About the Center
Ever more conflicts and dynamics of violence are no longer confined to national borders, and neither can the causes and transnational interdependencies of violent conflicts or the consequences of radicalization, protest and violence be adequately investigated and made sense of within narrow disciplinary boundaries. Consequently, contemporary studies of transnational conflict constellations, the interdependence of contentious processes, and of globalized knowledge orders require inter- or transdisciplinary answers marked by creative and integrated research strategies that bridge disciplinary boundaries.

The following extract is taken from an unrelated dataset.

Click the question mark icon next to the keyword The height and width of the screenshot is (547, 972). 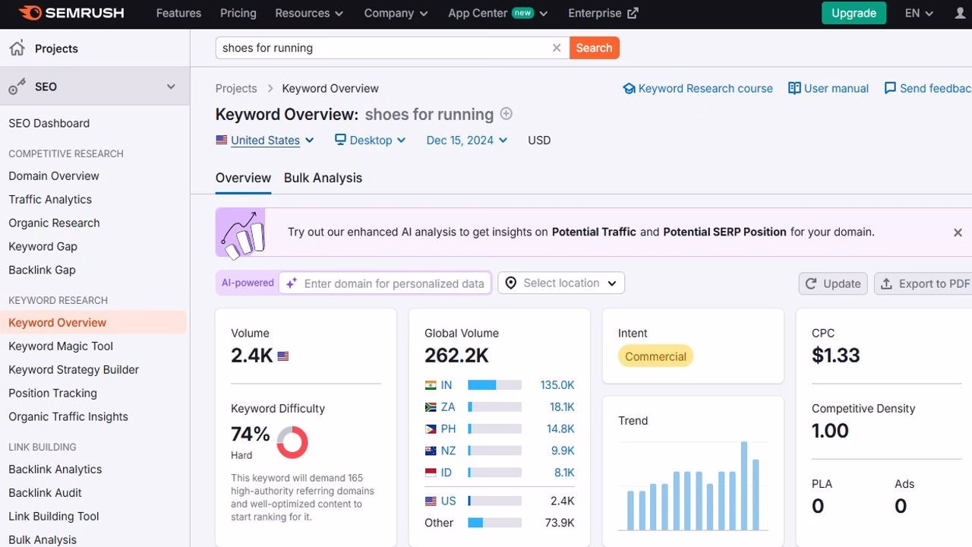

In times of increasingly complex transnational challenges - from the interconneted processes of digitalization to the Covid 19 pandemic to the ongoing dynamics of migration and to the proliferating transnational networks of violence - the new Berlin center for interdisciplinary peace and conflict research aims to provide an interdisciplinary platform for the systematic identification, analysis and classification of those contentious relationships and arenas of conflict that emerge from or accompany the new violent dynamics of regional and global interconnection. The central analytical challenges consist in a process-oriented perspective and interdisciplinary reconstruction of multiple interdependent and transnational conflict constellations. A dynamic and interactionist perspective is essential. Existing conflict constellations condition violence, but they are also re-produced by interdependent conflict dynamics and thereby contribute to the reconfiguration of existing socio-spatial orders.
Building on these considerations, the center's initial focus is on two sets of questions: A) What are the characteristics of transnational conflict constellations and how are they interwoven trans-/regionally or globally? B) What forms of state and non-state violence emerge from transnational conflict constellations and how are their dynamics (escalation of contentious politics, radicalization processes, organized crime etc.) related to the re-configuration of socio-spatial orders (including border spaces, transit zones, urban spaces)? The changing characteristics of conflict constellations as a result of contentious interations are as relevant here as the ways in which they are spatially and temporally interwoven and how they are impacted by global power shifts.
In the spirit of a problem-oriented approach to basic research on issues of peace and conflict the center thus aims to empirically capture and theorize globally shifting conflict constellations through an interdisciplinary perspective. At the same time, its goal is to offer normative orientation as regards the ethics of researching violence and conflict and as regards the constitution of peace and conflict research as a discipline. Moreover, the center aims to provide new conceptual impulses for the analysis of conflict constellations and contentious processes, and to offer new avenues for the integration of multiple research perspectives and methods.
Linked to this is the center's self-conception as a hub for an analytically and normatively oriented peace and conflict research, which is constituted as an interdisciplinary field of research and whose focus lies on the causes, shapes, dynamics and consequences of violent conflicts - and on the conditions of their constructive transformation.